[TASK INPUT]:
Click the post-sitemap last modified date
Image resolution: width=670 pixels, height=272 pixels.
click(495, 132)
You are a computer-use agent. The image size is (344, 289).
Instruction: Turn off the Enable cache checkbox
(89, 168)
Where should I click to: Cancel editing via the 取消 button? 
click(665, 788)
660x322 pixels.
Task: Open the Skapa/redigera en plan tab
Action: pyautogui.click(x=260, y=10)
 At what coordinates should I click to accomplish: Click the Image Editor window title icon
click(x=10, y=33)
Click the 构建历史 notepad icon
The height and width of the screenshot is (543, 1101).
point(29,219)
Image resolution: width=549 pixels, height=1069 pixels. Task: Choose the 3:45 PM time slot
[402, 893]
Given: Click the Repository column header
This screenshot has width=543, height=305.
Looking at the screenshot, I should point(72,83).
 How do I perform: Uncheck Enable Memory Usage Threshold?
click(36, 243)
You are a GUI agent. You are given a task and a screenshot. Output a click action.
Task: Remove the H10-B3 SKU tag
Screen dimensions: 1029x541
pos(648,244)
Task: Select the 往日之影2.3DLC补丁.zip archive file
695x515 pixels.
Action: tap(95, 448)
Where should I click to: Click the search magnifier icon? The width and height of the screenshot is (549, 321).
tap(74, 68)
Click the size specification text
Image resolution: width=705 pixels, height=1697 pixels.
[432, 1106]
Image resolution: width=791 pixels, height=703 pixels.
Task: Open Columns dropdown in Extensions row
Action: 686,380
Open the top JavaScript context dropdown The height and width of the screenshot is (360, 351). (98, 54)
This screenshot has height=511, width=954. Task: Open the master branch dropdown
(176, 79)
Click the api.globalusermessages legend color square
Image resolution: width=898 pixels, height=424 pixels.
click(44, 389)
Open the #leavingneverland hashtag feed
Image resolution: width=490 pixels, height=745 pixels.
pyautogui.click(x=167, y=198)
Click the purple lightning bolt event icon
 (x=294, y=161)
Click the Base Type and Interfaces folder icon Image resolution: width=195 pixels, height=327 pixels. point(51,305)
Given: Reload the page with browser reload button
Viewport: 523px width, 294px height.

[ABOUT THIS TASK]: Repeat the data in full. Alter nothing.

[EXERCISE RESULT]:
Click the post-sitemap last modified date
Image resolution: width=670 pixels, height=272 pixels.
click(495, 132)
You are a computer-use agent. The image size is (344, 289).
Instruction: Turn off the Enable cache checkbox
(89, 168)
Where should I click to: Cancel editing via the 取消 button? 
click(665, 788)
660x322 pixels.
Task: Open the Skapa/redigera en plan tab
Action: pyautogui.click(x=260, y=10)
 At what coordinates should I click to accomplish: Click the Image Editor window title icon
click(x=10, y=33)
Click the 构建历史 notepad icon
The height and width of the screenshot is (543, 1101).
point(29,219)
Image resolution: width=549 pixels, height=1069 pixels. Task: Choose the 3:45 PM time slot
[402, 893]
Given: Click the Repository column header
This screenshot has width=543, height=305.
Looking at the screenshot, I should point(72,83).
 How do I perform: Uncheck Enable Memory Usage Threshold?
click(36, 243)
You are a GUI agent. You are given a task and a screenshot. Output a click action.
Task: Remove the H10-B3 SKU tag
Screen dimensions: 1029x541
pos(648,244)
Task: Select the 往日之影2.3DLC补丁.zip archive file
695x515 pixels.
Action: tap(95, 448)
Where should I click to: Click the search magnifier icon? The width and height of the screenshot is (549, 321).
tap(74, 68)
Click the size specification text
Image resolution: width=705 pixels, height=1697 pixels.
[432, 1106]
Image resolution: width=791 pixels, height=703 pixels.
Task: Open Columns dropdown in Extensions row
Action: 686,380
Open the top JavaScript context dropdown The height and width of the screenshot is (360, 351). (98, 54)
This screenshot has height=511, width=954. Task: Open the master branch dropdown
(176, 79)
Click the api.globalusermessages legend color square
Image resolution: width=898 pixels, height=424 pixels.
click(44, 389)
Open the #leavingneverland hashtag feed
Image resolution: width=490 pixels, height=745 pixels.
pyautogui.click(x=167, y=198)
Click the purple lightning bolt event icon
 (x=294, y=161)
Click the Base Type and Interfaces folder icon Image resolution: width=195 pixels, height=327 pixels. point(51,305)
Given: Reload the page with browser reload button
Viewport: 523px width, 294px height.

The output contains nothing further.